Fifteen-year-old Crescenzo never would have believed his father's carvings were anything more than "stupid toys." All he knows is a boring life in an ordinary Virginia suburb, from which his mother and his best friend have been missing for years. When his father disappears next, all Crescenzo has left is his goofy neighbor, Pietro, who believes he's really Peter Pan and that Crescenzo is the son of Pinocchio. What's more: Pietro insists that they can find their loved ones by looking to the strange collection of wooden figurines Crescenzo's father left behind.

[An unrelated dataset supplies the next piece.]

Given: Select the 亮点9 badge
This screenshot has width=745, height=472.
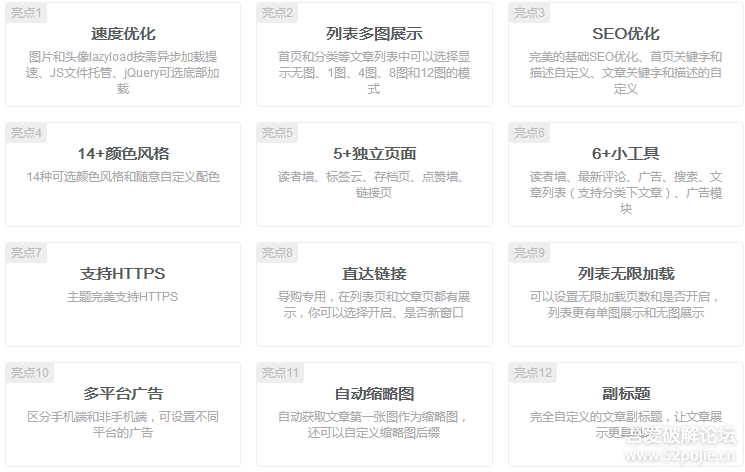Looking at the screenshot, I should 529,253.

With Pietro's help, Crescenzo sets off on an adventure to unite the real life counterparts to his figurines. It's enough of a shock that they're actually real, but the night he meets the Girl in the Red Hood, dark truths burst from the past. Suddenly, Crescenzo is tangled in a nightmare where magic mirrors and evil queens rule, and where everyone he loves is running out of time.

Book Review:
Pre-reading Thoughts:

I picked up this book because Blaze Publishing has organized a readalong with for all of their reps. I jumped straight onto this bandwagon when I heard that they were doing this because it was about time that I started to read and review these books. It was a perfect opportunity that I couldn't pass up. Thank you to Blaze Publishing for providing me a copy of this book. Please note that in no way does receiving this book affect my opinions. All thoughts are my own. 

Writing Thoughts:

The writing was interesting to read. It was detailed enough to get the sense of the area and the landscape but not so much so that it distracts from the story that is unfolding. It took awhile to get used to but I quite enjoyed it. There was also a really good pacing throughout the book. The switch between time periods and point of views created this constant build of tension which helped you to move through the book. However, if you don't like multiple point of views and jumpy books then I don't think that this would be the book for you.

Plot Thoughts:

I loved how the author incorporated all of our favorite fairy tales by creating a multiverse. It was super intriguing and I think that it aided the story well. Despite that there was a lot going on, it was more of an organized "chaos" that actual chaos. Everything flowed together well. The author also answered questions and provided information when we need it. It was a well thought of story that was structured and interesting. This was definitely an original idea.

Character Thoughts:

There were a lot of characters in this story and the only one that I didn't like as much as the others was the son. Crescenzo was just one character that didn't sit that well. But I liked everyone else, they were well written and interesting. I enjoyed Hansel's character the most because I enjoyed the internal conflict. I also really enjoyed Pietro's character, he was a true child at heart and if I am honest was just a delight to read about!

Final Thoughts:

Overall, I really enjoyed this story. I thought it was well written and well planned. Everything worked with the story and the story itself was original and unique. Readers of fairytales will love The Carver with a mix and match of your favourite fairytale characters, what could go wrong? Thank you to Blaze Publishing for providing me a copy of this book.